Yes, you read that right, milk chicken.
This is actually a Jamie Oliver recipe that I found about 2 years ago, and it has become one of my favorites, mostly because it’s the best roasted chicken I have ever tasted. I know what you’re thinking, milk and chicken sounds ridiculous. I haven’t even told you the best part about it yet…there is lemon in it…so the milk curdles. Please keep reading, and then make this, you won’t be sorry.
1 3-4 lb roasting chicken
1/2 stick butter
2 Tbs olive oil
salt and pepper
1 pint milk (I recommend 1%, a little fat is necessary)
handful of fresh sage leaves
zest of 2 lemons
10 (or more) cloves of garlic
Clean the cavity of the chicken and pat dry inside and out. Season LIBERALLY with kosher salt and fresh ground pepper (don’t be afraid, it’s hard to over season uncooked meat). In a large roasting pot with a lid (two notes about this: I highly recommend an enameled dutch oven but there are many options here and if you don’t have a lid you can always tent it with foil), melt the butter, add the olive oil and then sear the chicken on all sides, this should take four turns. Take the chicken out of the pot and discard the fat, you don’t need it, but those delicious caramelized bits at the bottom will add great flavor.

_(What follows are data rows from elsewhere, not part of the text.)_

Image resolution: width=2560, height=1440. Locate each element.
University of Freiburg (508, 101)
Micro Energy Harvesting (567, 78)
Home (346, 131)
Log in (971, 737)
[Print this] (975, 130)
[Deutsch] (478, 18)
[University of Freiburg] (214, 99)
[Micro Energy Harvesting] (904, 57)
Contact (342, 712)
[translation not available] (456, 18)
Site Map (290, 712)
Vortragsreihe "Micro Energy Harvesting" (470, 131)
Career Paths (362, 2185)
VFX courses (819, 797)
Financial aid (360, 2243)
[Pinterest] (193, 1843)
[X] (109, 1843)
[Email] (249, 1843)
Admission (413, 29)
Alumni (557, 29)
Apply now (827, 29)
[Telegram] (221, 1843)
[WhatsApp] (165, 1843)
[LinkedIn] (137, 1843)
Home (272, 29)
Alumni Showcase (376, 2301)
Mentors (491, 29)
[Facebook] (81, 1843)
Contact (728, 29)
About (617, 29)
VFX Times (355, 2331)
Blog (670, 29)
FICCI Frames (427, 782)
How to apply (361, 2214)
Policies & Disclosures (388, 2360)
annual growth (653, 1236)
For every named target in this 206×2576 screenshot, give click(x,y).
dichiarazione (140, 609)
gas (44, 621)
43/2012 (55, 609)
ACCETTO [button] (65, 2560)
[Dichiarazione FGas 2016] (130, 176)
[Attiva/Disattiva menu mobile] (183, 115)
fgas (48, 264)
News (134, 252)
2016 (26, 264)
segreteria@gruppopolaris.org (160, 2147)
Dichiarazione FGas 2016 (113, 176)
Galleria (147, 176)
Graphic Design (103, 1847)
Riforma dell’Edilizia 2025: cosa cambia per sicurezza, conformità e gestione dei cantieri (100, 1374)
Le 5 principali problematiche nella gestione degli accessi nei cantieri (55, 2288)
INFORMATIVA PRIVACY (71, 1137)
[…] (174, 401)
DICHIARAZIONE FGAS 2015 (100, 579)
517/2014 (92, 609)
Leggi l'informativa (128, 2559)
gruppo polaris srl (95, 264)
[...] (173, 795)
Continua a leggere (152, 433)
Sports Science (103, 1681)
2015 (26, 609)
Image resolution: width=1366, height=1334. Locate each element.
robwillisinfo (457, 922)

Add the milk to the pot along with the chicken and the rest of the ingredients. I usually try to tuck a few garlic cloves and sage leaves in nooks and inside the cavity, but this is going to come together fabulously no matter what you do.
Roast at 375 degrees for 1 1/2 hours or until the juice from the chicken breasts runs clear. The original recipe calls for it to be uncovered for the entire time. However, i find that if you keep the lid on (or foil) for the first 30 mins it infuses more of the sage and lemon flavor into the chicken.
At this point, take out the chicken and let it rest on a separate plate. Isn’t she beautiful?
Scoop out the garlic cloves and set them aside, then use both of these two lovely kitchen utensils to make the most amazing gravy you have ever had.
1. A gravy strainer- because who wants all that extra fat in their gravy?
2. A Tupperware quick shaker. This is one of the most useful items I own (and as Cat pointed out, I have a lot). This has many uses, but my favorite is shaking up about 1/3 cup milk and 3 Tbs flour for flawless, lump free gravy making. Nick’s sister is a Tupperware rep, inquire within if you would like to purchase one of these babies.
So back to the good stuff:
Strain the juices from the pot to rid it of all the icky bits, then pour the gravy into a sauce pan. Heat the juices on med-low until it bubbles, then whisk in the milk/flour mixture. A beautiful gravy will come together almost instantly. Taste it….now take a moment to thank me…..then add a little cracked pepper if you desire.
I serve this meal with rustic hand mashed potatoes, to which I add the roasted garlic cloves from the chicken, genius, I know. Just tear the meat from the bone, or enjoy one of the legs or wings. Pour a little gravy over it all and enjoy.
In the original Jamie Oliver recipe, he adds 1/2 a cinnamon stick during roasting. It sounded weird to me at first, but I tried it anyway. It was delicious. The only reason I don’t include it in the recipe above is because the cinnamon is potent, and this recipe usually leaves me with enough leftover chicken for other recipes (such as chicken noodle soup) and I found the cinnamon makes the chicken a little less versatile for other dishes. So for the sake of my wallet, I keep the spices more simple. The point is, the milk and the citrus are the base of a braising liquid and you could potentially add any combination of spices you desire (maybe chipotle with orange and lemon zest, or coconut milk with cloves and orange zest?).
I swear you will love this recipe, just try it. If you don’t like it, I’ll buy you a present (ok probably not, but it doesn’t matter because you’re going to love it and I won’t have to do it).